What's New in RHEL 9.4? How Does the Release Enhance Security for Enterprises?

According to Gunnar Hellekson, the VP and general manager of RHEL, "Linux is no longer just about the kernel or the command line. It's about making the platform more accessible, manageable, and responsive, especially as technology organizations scale across the hybrid cloud." The aim is to limit complexity, improve efficiency, and make the most of existing skills and tools. The latest release of RHEL introduces several new features that help achieve theseBusiness Cybersecurity goals, including:

  • Edge system roles enable users to automate operating system-level tasks such as deploying container workloads.
  • A fapolicyd system role automates allowing or denying application executions at scale, reducing the potential for human error when things go wrong.
  • A snapshot system role automates point-in-time snapshots of logical volume manager (LVM) storage volumes, speeding up backup and recovery at scale in a more repeatable and predictable manner.
  • A bootloader system role configures the kernel command line, improving the consistency and management of Linux systems at scale.
  • Under the new RHEL version, developers will appreciate new application streams with the latest versions of languages such as Python and DBMS like PostgreSQL. The general availability of RHEL 9.4 also increases support for different hardware architectures, including full support for ARM.

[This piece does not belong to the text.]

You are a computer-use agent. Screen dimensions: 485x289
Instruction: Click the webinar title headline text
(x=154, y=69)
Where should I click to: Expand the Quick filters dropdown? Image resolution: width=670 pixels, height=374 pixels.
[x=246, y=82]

Security is a major concern for any IT organization. RHEL 9.4 addresses this with its zero trust architecture (ZTA) security model, which enables passwordless and multifactor authentication (MFA) with FIDO2-compliant passkeys for centrally managed users. Adding WireGuard, the high-performance Linux kernel VPN, further improves system security.

There are several implications for Linux admins, infosec professionals, internet security enthusiasts, and sysadmins. Firstly, regular updates to enterprise Linux are critical to staying current, especially with increasingly complex cloud environments. Secondly, Red Hat's features in RHEL 9.4 are designed to make the platform more efficient, reliable, and secure, resulting in a more resilient infrastructure. Thirdly, IT organizations can use the new tools provided to secure their systems better, protect against data breaches, and ensure they have control over their databases even at the edge.

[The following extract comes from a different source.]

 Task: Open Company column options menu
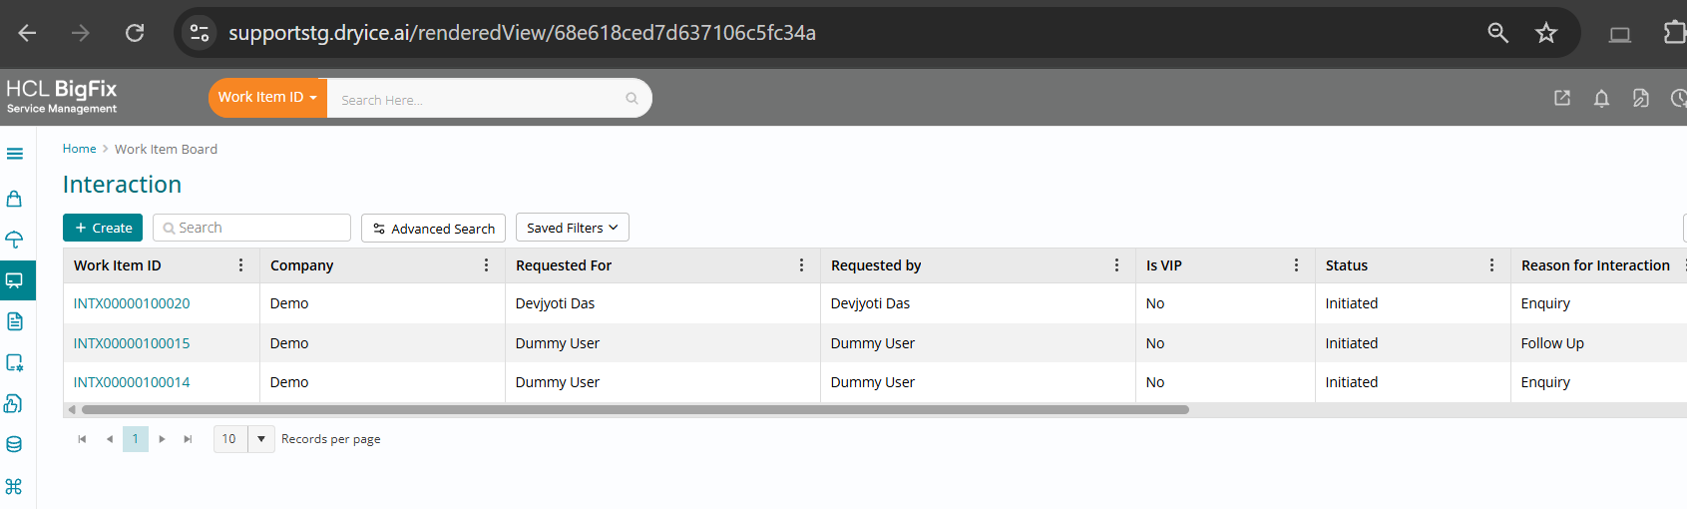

Our Final Thought on RHEL 9.4

RHEL 9.4 is a significant release that provides several new solutions that improve system management and security in complex hybrid cloud environments. It also deepens integration with automation tools such as Ansible DevOps and offers greater flexibility in supporting diverse hardware architectures. The focus on security is commendable, with the addition of the zero trust architecture (ZTA) security model, WireGuard, and multifactor authentication (MFA) with FIDO2-compliant passkeys. The new features in RHEL 9.4 illustrate Red Hat's commitment to providing a high-performing, secure foundation for enterprise applications, even with the complexity of hybrid cloud environments.